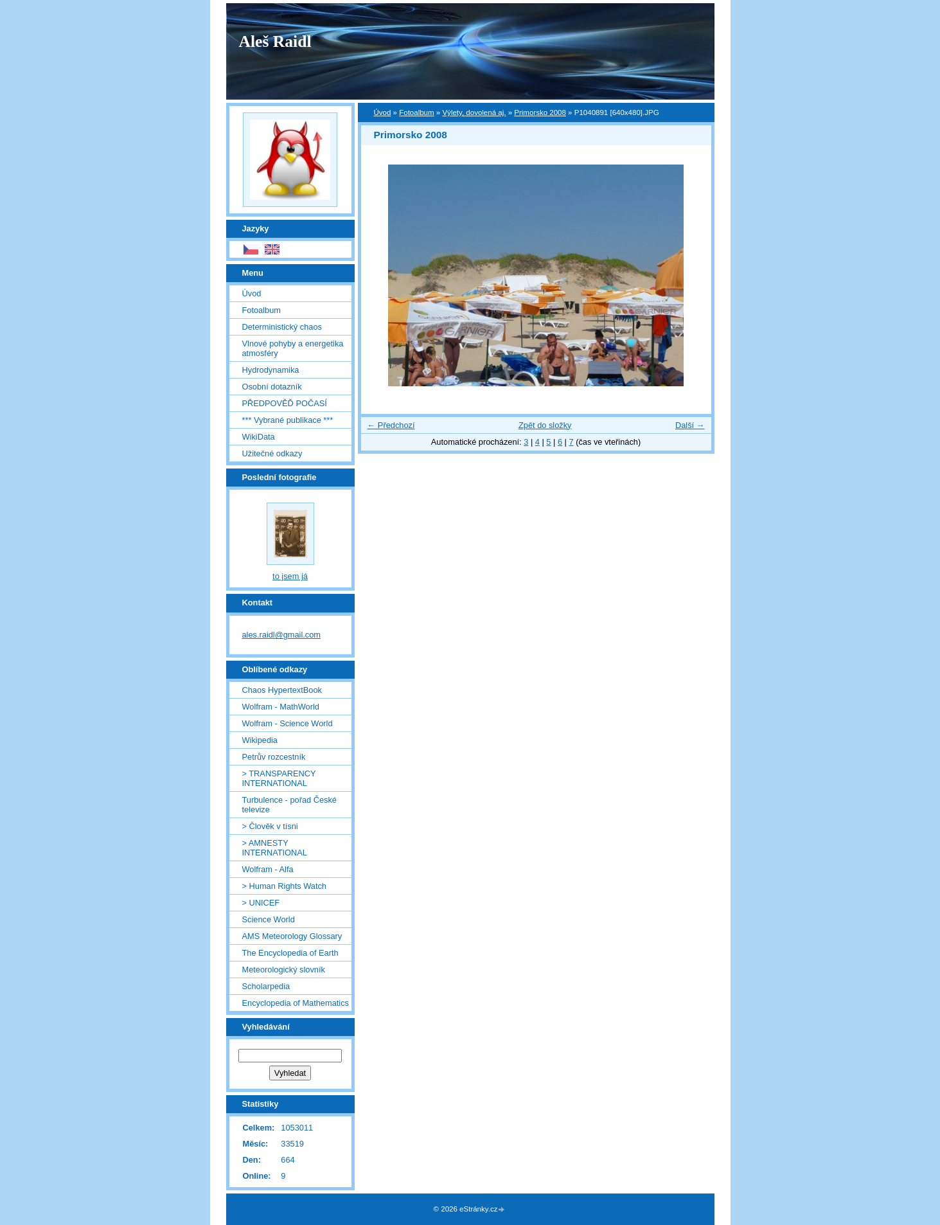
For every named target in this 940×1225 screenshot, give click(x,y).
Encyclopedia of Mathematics (295, 1003)
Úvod (382, 112)
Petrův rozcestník (274, 757)
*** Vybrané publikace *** (287, 420)
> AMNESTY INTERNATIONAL (274, 847)
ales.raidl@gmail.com (281, 634)
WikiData (258, 437)
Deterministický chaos (282, 327)
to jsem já (290, 576)
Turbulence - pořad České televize (289, 804)
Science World (268, 919)
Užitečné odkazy (272, 453)
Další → (690, 425)
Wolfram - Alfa (268, 869)
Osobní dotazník (272, 386)
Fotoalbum (416, 112)
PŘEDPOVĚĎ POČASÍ (284, 403)
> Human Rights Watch (284, 886)
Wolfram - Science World (287, 723)
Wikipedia (260, 740)
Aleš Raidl (275, 41)
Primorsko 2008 (540, 112)
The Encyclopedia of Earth (290, 953)
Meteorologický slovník (283, 969)
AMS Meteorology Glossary (292, 936)
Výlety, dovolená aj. (474, 112)
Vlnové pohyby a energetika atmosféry (293, 348)
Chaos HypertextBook (282, 690)
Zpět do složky (545, 425)
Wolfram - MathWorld (280, 706)
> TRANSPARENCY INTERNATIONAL (279, 778)
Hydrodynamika (270, 370)
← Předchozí (391, 425)
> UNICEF (261, 903)
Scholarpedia (266, 986)
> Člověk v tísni (270, 826)
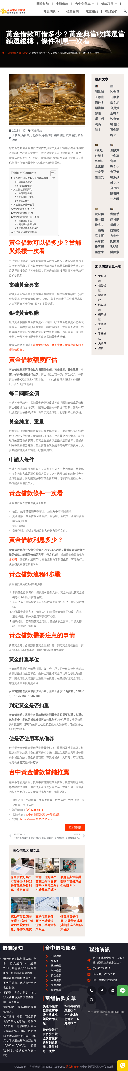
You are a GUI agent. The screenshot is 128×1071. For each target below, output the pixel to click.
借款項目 (109, 4)
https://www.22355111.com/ (37, 819)
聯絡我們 (111, 11)
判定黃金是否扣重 (27, 224)
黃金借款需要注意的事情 (26, 216)
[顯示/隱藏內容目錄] (51, 173)
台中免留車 (84, 4)
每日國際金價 (25, 193)
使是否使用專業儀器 (28, 228)
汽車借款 (71, 135)
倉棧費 (16, 135)
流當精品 (92, 11)
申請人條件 (24, 201)
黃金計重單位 (25, 220)
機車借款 (59, 135)
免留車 (25, 135)
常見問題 (52, 11)
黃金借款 (36, 130)
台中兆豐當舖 (9, 52)
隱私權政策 (72, 1066)
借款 (101, 348)
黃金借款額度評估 (22, 189)
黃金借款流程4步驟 (23, 212)
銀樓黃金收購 (25, 185)
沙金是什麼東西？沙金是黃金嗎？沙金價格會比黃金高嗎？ (114, 113)
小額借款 (62, 4)
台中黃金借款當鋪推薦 (25, 232)
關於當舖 (42, 4)
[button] (125, 11)
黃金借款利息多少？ (23, 208)
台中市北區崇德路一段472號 (43, 814)
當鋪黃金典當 (25, 182)
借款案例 (72, 11)
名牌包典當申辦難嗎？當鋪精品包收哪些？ (70, 881)
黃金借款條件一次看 (23, 204)
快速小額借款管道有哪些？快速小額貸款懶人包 (50, 1014)
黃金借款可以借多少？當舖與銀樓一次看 (34, 178)
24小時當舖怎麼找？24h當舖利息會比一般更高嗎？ (72, 1014)
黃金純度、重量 (26, 197)
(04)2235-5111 (34, 809)
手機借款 (47, 135)
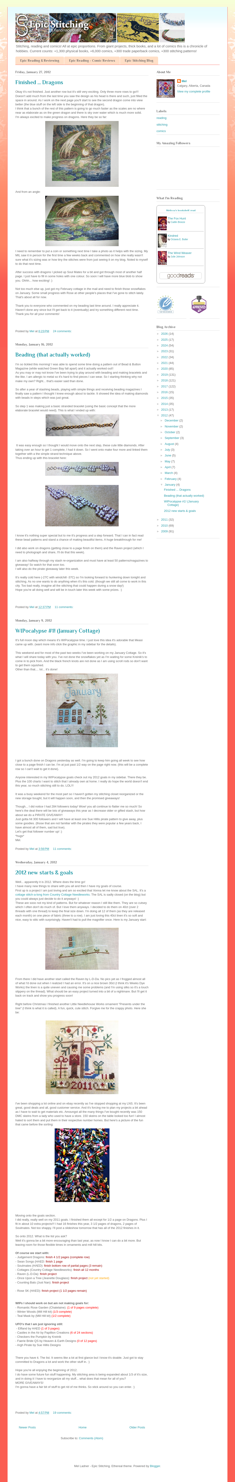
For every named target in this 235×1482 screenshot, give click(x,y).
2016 (165, 392)
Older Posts (137, 1427)
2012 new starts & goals (44, 872)
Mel (184, 81)
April (168, 467)
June (168, 455)
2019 (165, 374)
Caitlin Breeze (178, 222)
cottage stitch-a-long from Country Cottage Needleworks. (52, 894)
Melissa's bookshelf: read (181, 210)
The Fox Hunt (177, 218)
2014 (165, 404)
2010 (165, 525)
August (170, 444)
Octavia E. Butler (179, 239)
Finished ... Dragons (39, 82)
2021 (165, 363)
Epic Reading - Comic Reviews (92, 60)
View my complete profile (193, 91)
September (172, 438)
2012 (165, 415)
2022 (165, 357)
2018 (165, 380)
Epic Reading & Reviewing (39, 60)
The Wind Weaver (180, 253)
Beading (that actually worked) (52, 355)
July (168, 449)
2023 (165, 351)
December (172, 420)
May (168, 461)
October (170, 432)
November (172, 426)
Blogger (155, 1466)
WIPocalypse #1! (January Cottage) (57, 631)
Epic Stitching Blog (139, 60)
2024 (165, 345)
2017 (165, 386)
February (171, 479)
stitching (162, 124)
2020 (165, 368)
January (170, 484)
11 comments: (64, 607)
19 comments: (63, 1412)
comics (161, 131)
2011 (165, 519)
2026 (165, 333)
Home (83, 1427)
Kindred (173, 235)
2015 (165, 398)
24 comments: (63, 331)
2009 (165, 531)
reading (161, 118)
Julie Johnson (178, 256)
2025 (165, 339)
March (169, 473)
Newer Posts (27, 1427)
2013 (165, 409)
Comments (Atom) (91, 1438)
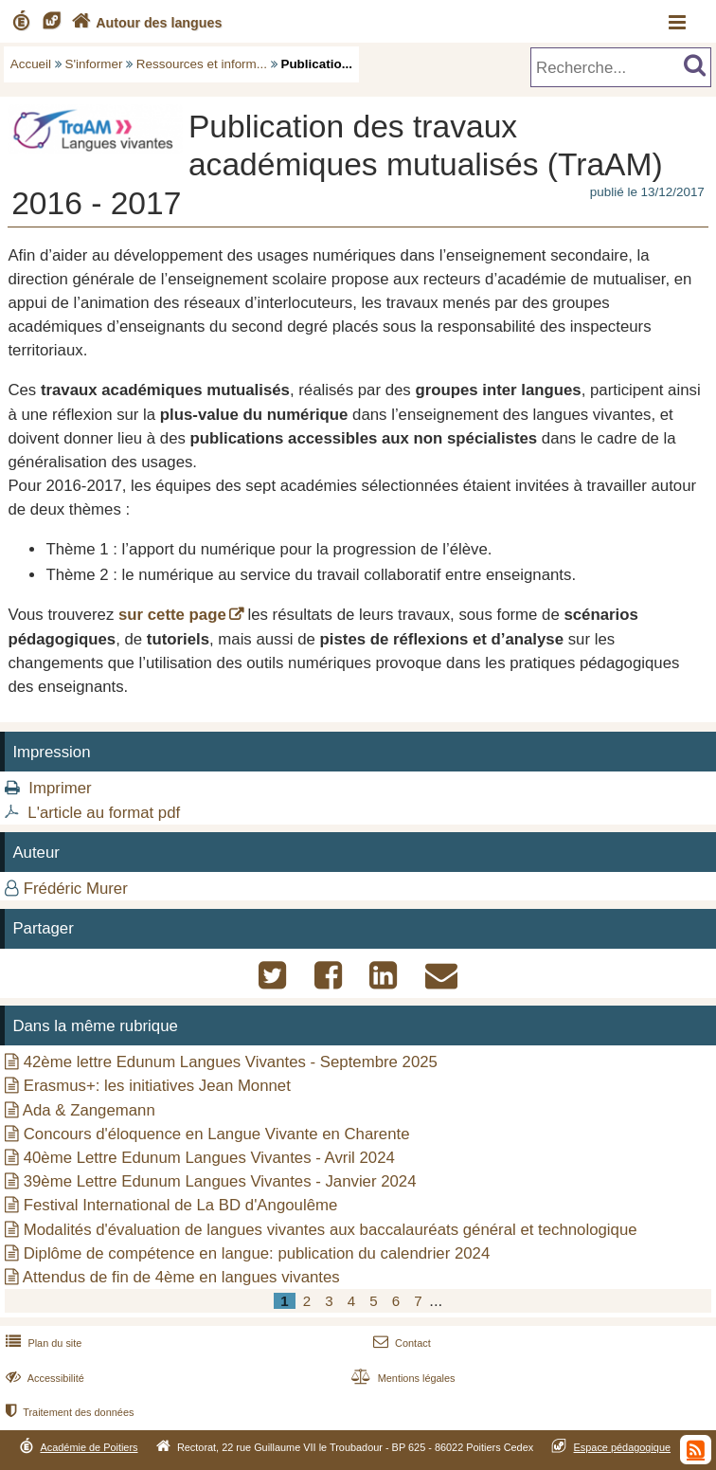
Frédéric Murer (76, 889)
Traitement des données (68, 1412)
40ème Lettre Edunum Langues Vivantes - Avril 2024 (209, 1158)
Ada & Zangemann (89, 1110)
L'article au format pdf (103, 813)
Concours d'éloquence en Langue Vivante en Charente (217, 1134)
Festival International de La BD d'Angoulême (181, 1205)
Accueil (30, 64)
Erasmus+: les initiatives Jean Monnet (157, 1086)
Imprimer (59, 788)
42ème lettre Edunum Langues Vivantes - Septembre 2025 (231, 1062)
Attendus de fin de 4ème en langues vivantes (181, 1277)
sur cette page (172, 615)
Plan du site (41, 1343)
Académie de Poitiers (88, 1447)
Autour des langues (145, 22)
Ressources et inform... (201, 64)
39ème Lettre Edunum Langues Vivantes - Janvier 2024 (220, 1181)
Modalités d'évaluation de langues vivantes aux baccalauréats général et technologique (330, 1230)
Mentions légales (401, 1378)
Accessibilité (43, 1378)
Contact (400, 1343)
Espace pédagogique (622, 1447)
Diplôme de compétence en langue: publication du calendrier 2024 (257, 1253)
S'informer (94, 64)
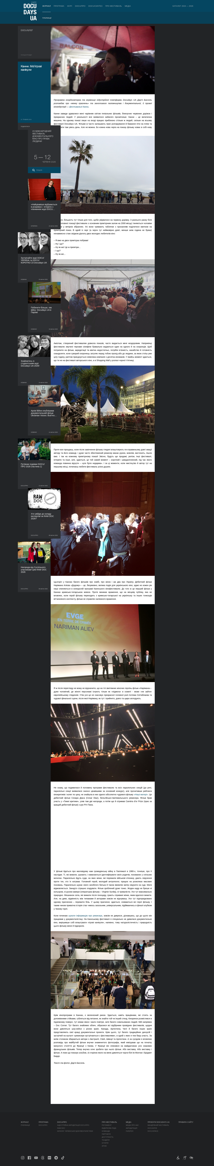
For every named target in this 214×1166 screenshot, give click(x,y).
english (33, 2)
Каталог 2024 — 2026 (183, 6)
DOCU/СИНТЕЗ (95, 6)
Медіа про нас (132, 1125)
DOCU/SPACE (153, 1131)
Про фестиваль (113, 6)
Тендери (106, 1140)
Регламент (107, 1125)
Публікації (46, 18)
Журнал (46, 6)
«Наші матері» (144, 794)
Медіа (128, 6)
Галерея (129, 1131)
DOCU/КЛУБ (152, 1128)
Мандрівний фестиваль (158, 1125)
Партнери (106, 1134)
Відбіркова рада (109, 1128)
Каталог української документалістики (75, 1131)
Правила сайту (185, 1122)
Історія (105, 1143)
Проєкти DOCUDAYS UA (159, 1122)
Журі (69, 6)
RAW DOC (61, 1128)
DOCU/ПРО (80, 6)
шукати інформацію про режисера (88, 915)
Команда (106, 1131)
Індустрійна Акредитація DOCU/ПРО (73, 1125)
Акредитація (131, 1128)
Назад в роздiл (26, 55)
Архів (104, 1146)
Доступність (107, 1137)
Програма (59, 6)
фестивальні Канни (81, 107)
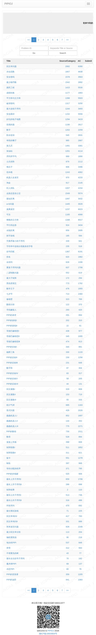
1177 (67, 93)
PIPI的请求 (11, 315)
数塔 (8, 437)
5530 (80, 87)
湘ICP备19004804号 (48, 633)
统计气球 (10, 405)
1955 (80, 288)
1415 (67, 87)
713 (67, 294)
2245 (80, 527)
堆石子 (9, 167)
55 (67, 400)
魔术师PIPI (11, 564)
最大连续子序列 (13, 109)
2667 (80, 140)
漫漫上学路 (11, 442)
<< (28, 40)
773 (67, 283)
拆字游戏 (10, 236)
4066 (80, 214)
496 (80, 500)
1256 (80, 357)
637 (67, 267)
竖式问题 (10, 410)
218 (80, 537)
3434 (80, 225)
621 (80, 453)
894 (80, 315)
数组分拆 (10, 304)
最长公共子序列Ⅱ (14, 500)
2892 (80, 82)
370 (80, 304)
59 (67, 378)
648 (80, 363)
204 (80, 532)
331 (67, 521)
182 (80, 558)
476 (67, 288)
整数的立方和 (12, 220)
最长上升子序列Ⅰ (13, 479)
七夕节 (9, 294)
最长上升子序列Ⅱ (14, 484)
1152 (67, 114)
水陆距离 (10, 230)
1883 (80, 93)
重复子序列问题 (13, 267)
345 (67, 336)
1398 (67, 98)
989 (67, 156)
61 (80, 326)
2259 (80, 130)
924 (67, 225)
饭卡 (8, 458)
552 (67, 273)
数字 (8, 130)
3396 (80, 167)
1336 (80, 262)
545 (67, 135)
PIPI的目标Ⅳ (12, 373)
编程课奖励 (11, 537)
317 (80, 373)
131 (80, 384)
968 (80, 463)
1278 (80, 458)
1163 (80, 405)
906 (67, 167)
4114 (80, 151)
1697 (80, 415)
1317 (67, 103)
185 (67, 236)
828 (67, 527)
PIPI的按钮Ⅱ (11, 326)
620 (67, 257)
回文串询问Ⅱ (12, 521)
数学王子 (10, 288)
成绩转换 (10, 93)
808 (80, 389)
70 (67, 558)
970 (67, 177)
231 (67, 363)
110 (80, 490)
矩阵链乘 (10, 490)
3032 (80, 199)
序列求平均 (11, 156)
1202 (67, 130)
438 (67, 331)
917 (67, 183)
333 (80, 400)
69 (67, 564)
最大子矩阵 (11, 278)
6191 (80, 251)
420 (80, 310)
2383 (80, 580)
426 (67, 410)
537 (67, 542)
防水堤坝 (10, 135)
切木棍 (9, 172)
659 (67, 479)
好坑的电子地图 (13, 119)
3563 (80, 77)
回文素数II (11, 394)
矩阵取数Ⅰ (10, 447)
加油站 (9, 151)
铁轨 (8, 463)
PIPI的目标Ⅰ (11, 347)
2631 (80, 135)
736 (80, 495)
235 (67, 246)
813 (80, 341)
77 (80, 553)
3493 (80, 109)
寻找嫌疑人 (11, 310)
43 (67, 553)
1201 (67, 151)
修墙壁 (9, 299)
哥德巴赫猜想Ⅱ (13, 336)
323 (67, 299)
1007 (67, 188)
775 (67, 426)
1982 (80, 257)
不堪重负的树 (12, 553)
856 (67, 230)
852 (67, 415)
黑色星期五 (11, 283)
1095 (80, 336)
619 (80, 273)
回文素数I (10, 389)
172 (67, 278)
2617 (80, 124)
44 (67, 384)
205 (80, 378)
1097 (67, 199)
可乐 (8, 214)
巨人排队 (10, 188)
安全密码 (10, 77)
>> (67, 40)
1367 (67, 251)
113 (67, 532)
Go (34, 53)
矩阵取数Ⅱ (10, 453)
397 (67, 463)
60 (67, 569)
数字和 (9, 368)
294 (80, 278)
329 (67, 389)
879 (67, 161)
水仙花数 (10, 72)
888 (80, 521)
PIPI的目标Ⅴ (12, 378)
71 (67, 511)
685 (67, 405)
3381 (80, 146)
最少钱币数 (11, 82)
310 (80, 320)
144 (67, 421)
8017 (80, 220)
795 (80, 468)
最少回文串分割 (13, 532)
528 (67, 437)
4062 (80, 172)
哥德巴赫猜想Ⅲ (13, 341)
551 (67, 458)
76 (80, 569)
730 (67, 431)
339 (67, 241)
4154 (80, 188)
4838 (80, 72)
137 (80, 564)
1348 (67, 220)
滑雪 (8, 548)
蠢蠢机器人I (11, 415)
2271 (80, 426)
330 (67, 352)
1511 (80, 431)
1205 (80, 574)
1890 (80, 156)
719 (80, 394)
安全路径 (10, 114)
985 (67, 140)
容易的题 (10, 124)
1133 (80, 352)
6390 (80, 66)
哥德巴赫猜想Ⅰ (12, 331)
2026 (80, 410)
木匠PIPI (10, 569)
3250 (80, 103)
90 (67, 537)
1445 (67, 204)
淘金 (8, 183)
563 (80, 548)
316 (67, 500)
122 (67, 304)
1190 (67, 124)
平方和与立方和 (13, 98)
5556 (80, 114)
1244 (67, 109)
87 (67, 368)
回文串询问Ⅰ (11, 516)
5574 (80, 193)
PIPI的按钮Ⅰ (11, 320)
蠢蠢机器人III (12, 426)
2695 (80, 230)
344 (67, 347)
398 (67, 442)
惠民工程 (10, 87)
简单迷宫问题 (12, 527)
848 (80, 542)
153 (67, 394)
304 (80, 368)
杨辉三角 (10, 352)
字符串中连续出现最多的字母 (19, 246)
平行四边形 (11, 225)
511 (67, 447)
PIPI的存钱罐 (12, 474)
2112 (80, 161)
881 (80, 347)
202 (67, 320)
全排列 (9, 262)
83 (67, 373)
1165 (67, 214)
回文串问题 (11, 66)
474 (67, 341)
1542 (67, 82)
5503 (80, 98)
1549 (67, 193)
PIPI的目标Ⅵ (12, 384)
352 (80, 421)
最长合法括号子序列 (15, 558)
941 (80, 241)
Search (63, 53)
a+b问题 (10, 204)
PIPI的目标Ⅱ (11, 357)
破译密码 (10, 103)
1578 (67, 77)
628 (67, 262)
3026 (80, 204)
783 (80, 516)
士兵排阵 (10, 161)
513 (67, 495)
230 (67, 357)
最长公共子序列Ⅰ (13, 495)
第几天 (9, 146)
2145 (80, 183)
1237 (67, 209)
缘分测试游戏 (12, 511)
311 (67, 453)
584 (80, 236)
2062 (67, 66)
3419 (80, 119)
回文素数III (11, 400)
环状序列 (10, 505)
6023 (80, 209)
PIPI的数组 (11, 431)
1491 (67, 146)
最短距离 (10, 199)
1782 (80, 283)
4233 (80, 177)
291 (67, 315)
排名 (8, 257)
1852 (80, 447)
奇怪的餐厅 (11, 140)
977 (80, 331)
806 (80, 442)
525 (67, 474)
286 (67, 484)
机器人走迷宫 (12, 177)
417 (67, 516)
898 (80, 484)
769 (80, 299)
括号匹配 (10, 251)
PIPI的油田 (11, 580)
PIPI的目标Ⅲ (12, 363)
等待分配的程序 (13, 468)
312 (67, 548)
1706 (80, 267)
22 (67, 326)
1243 (67, 172)
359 (67, 574)
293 (67, 310)
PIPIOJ (8, 3)
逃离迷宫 (10, 209)
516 (80, 246)
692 (80, 505)
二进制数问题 (12, 273)
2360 (80, 294)
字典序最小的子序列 (15, 241)
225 (80, 511)
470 (67, 505)
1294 (67, 119)
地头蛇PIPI (11, 542)
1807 (67, 72)
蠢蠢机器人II (12, 421)
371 (67, 468)
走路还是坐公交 (13, 193)
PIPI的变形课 (12, 574)
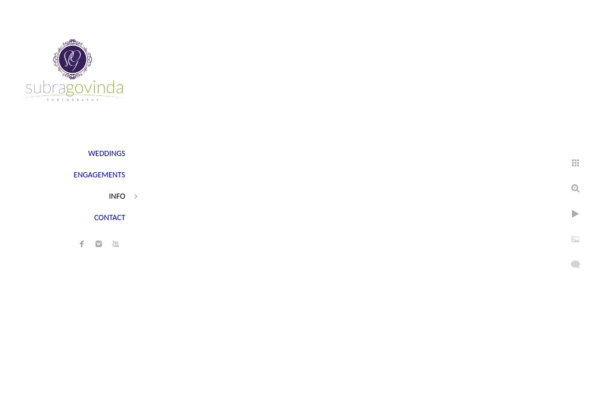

= = = = =

* _SET PROBLEM_: Write out, word for word, the material from the line containing "湘ICP备19004804号 (48, 633)" through the line containing "数组分拆 (10, 304)", both included.

* _FINISHED EXERCISE_:
湘ICP备19004804号 (48, 633)
统计气球 (10, 405)
1955 (80, 288)
1415 (67, 87)
713 (67, 294)
2245 (80, 527)
堆石子 (9, 167)
55 (67, 400)
魔术师PIPI (11, 564)
最大连续子序列 (13, 109)
2667 (80, 140)
漫漫上学路 (11, 442)
<< (28, 40)
773 (67, 283)
拆字游戏 (10, 236)
4066 (80, 214)
496 (80, 500)
1256 (80, 357)
637 (67, 267)
竖式问题 (10, 410)
218 (80, 537)
3434 (80, 225)
621 (80, 453)
894 (80, 315)
数组分拆 (10, 304)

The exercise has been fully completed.